The administration takes advantage of the American political system, as American politics are set up in a way where people are inclined to wait for reform than make matters messy by taking it in their own hands. By waiting to vote in midterms, waiting 8 more years for a new presidency, advocating for new local representatives, etc; The more the people realize how little they lose by revolting the likelier the chance a revolt would occur. The decision of the Trump administration to re-provide food stamp privileges to half of the group that lost it was done intentionally so there would not be enough hungry people to revolt. Those who both supported the presidency while also being at risk to their legislation are fed the illusion that the false enemy created by the cabinet was the one starving, and not them.
What we are seeing is something new, as any 20th century authoritarian influences have been given its own All-American spin.

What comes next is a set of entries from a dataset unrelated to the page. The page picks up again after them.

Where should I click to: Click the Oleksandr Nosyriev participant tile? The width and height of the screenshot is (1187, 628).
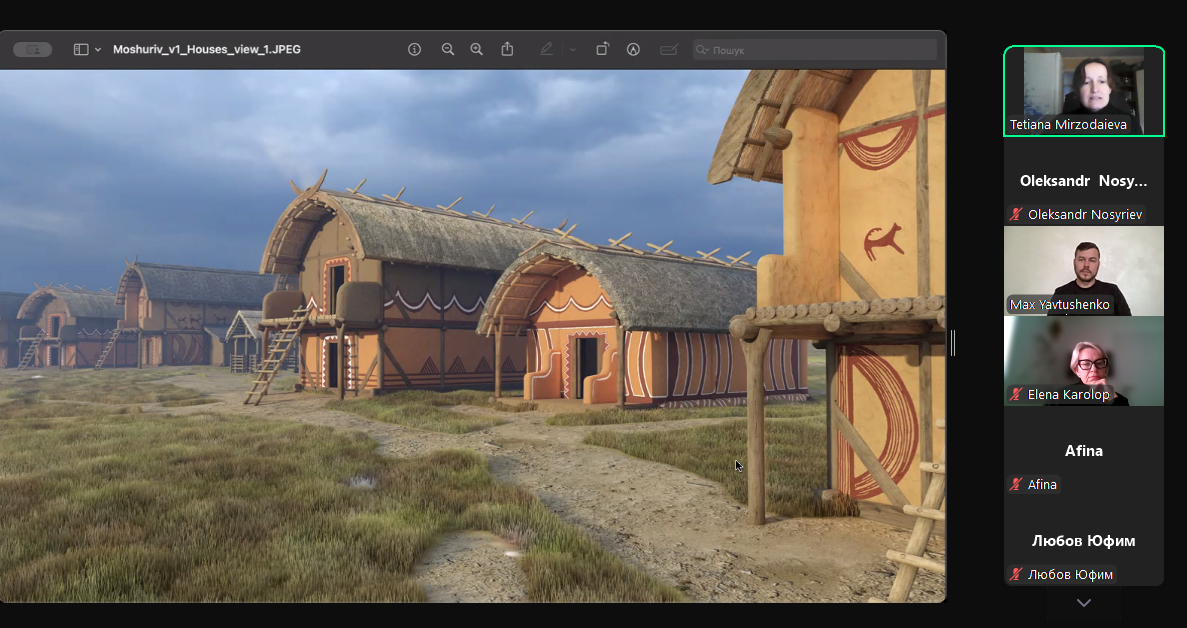(x=1084, y=181)
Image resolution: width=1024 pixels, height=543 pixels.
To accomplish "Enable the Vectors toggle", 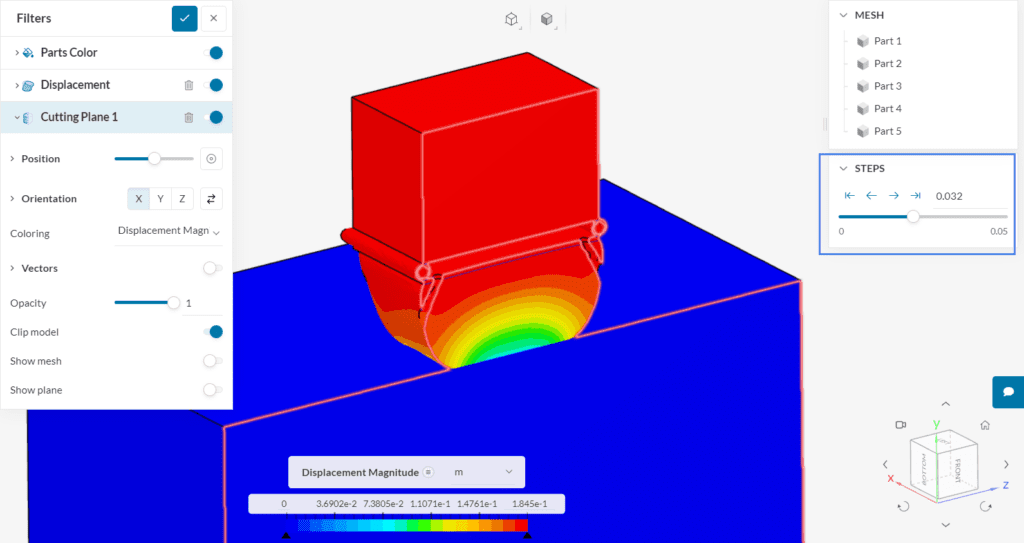I will [212, 268].
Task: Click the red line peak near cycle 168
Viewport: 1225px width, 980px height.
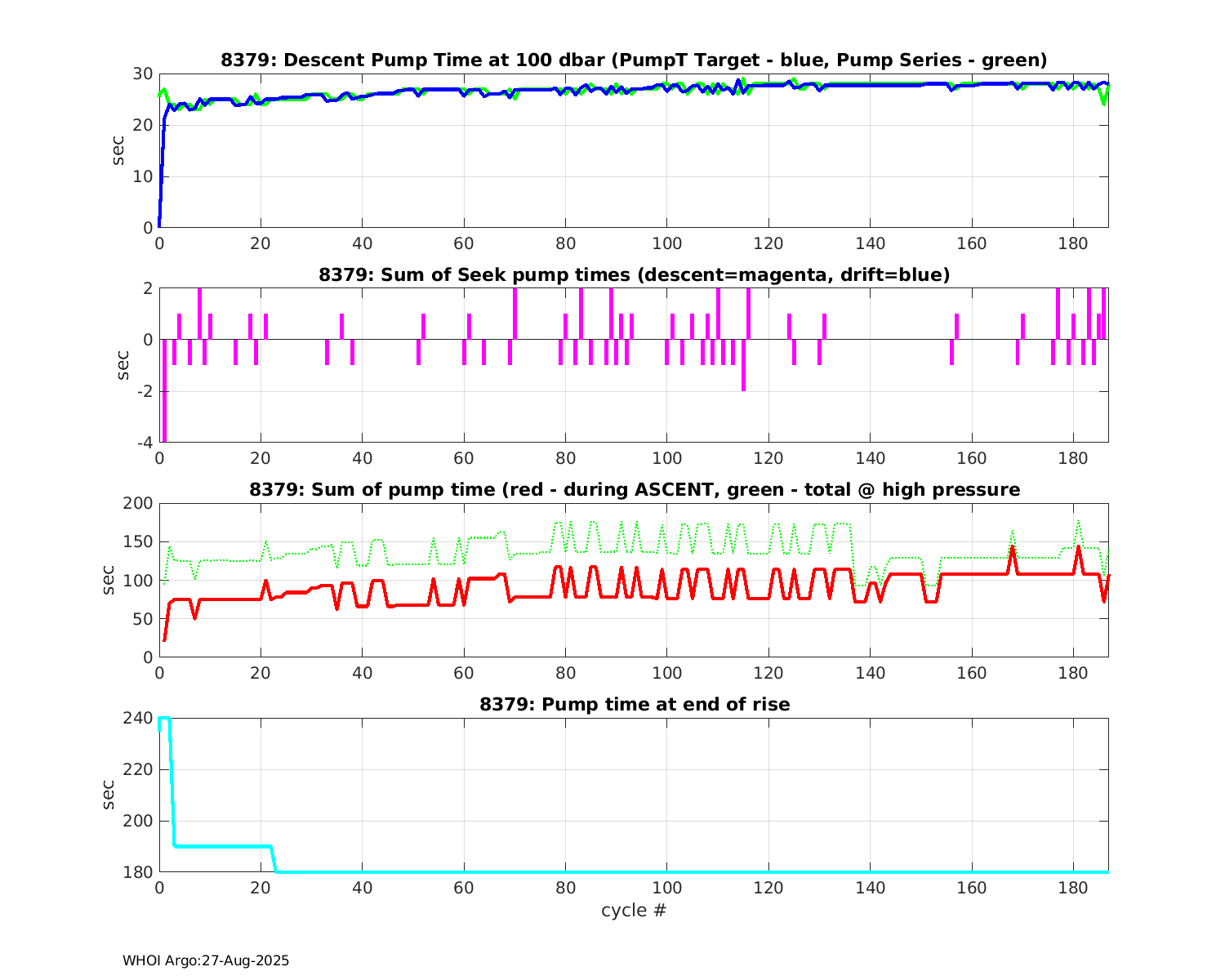Action: (1012, 549)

The taste in aesthetics are gaudy and uneducated mainly because Trump is coming from a gaudy luxury era. The grand past he is attempting to emulate only seems to be catering to the 1% of the population (within Mar-a-Largo). His use of dogwhistles provide room for doubt when directly confronted, but I’m unsure if these dogwhistles are a real reflection of his beliefs or simply another tool to capture the loyalty of a racist voterbase. Trump’s approach of garnering power seems to be an extension of capitalist hunger rather than genuine concern over a population and finding a real revolutionary movement for the people.
Comparisons
Notes & information taken from this youtube video
- Both attempt to recall a lost grand culture that is promised to revive: 20th century fascism initially relied on a futurist aesthetic that promised aggressive power, technology, and energy.
- Both attempt to frame political life in a functionally religious manner.
- 20th century fascist states promote a physical ideal. This cannot work in the US because right-wing voters often aren’t in an economic position to care for looks, health, and many of them are disabled relying on state aid.
Within the US, there are no architecture plans that intend to reflect a larger power and influence, there is no desire to transcend time as an ideology of a prevailing state long after a political figurehead. It seems 21st century authoritarianism is only focused on a single population and a grand celebration of a capitalist victory, where the proletariat are not involved. There are no buildings to meant crush individualism (Mainly because capitalism relies of individualism as a buyable identity to profit off of), there is no push for a sea of conformity and equality among those in the in-group, there is no push for ideology to trample over religion as a last-ditch escape.
This 21st century authoritarianism weaponizes religion and tries to blend it with its ideology. There is an in-group but the in-group is vague for what it stands for, in comparison to its security in what it stands against. Both movements have people connected to something bigger, with theatrical acts of state worship and a single figurehead. Through participation and being there for political rallies and worship, it reflected an understanding of who was in power and who everyone was there for. Political rallies would give the feeling of participation of something greater without actual political agency. Both rely on building a mythos to give people the feeling of revolution or glory without the burden of actual change. There is no better world that was promised, but merely a sold fantasy, a spectacle to celebrate instead of personal prosperity or empowerment.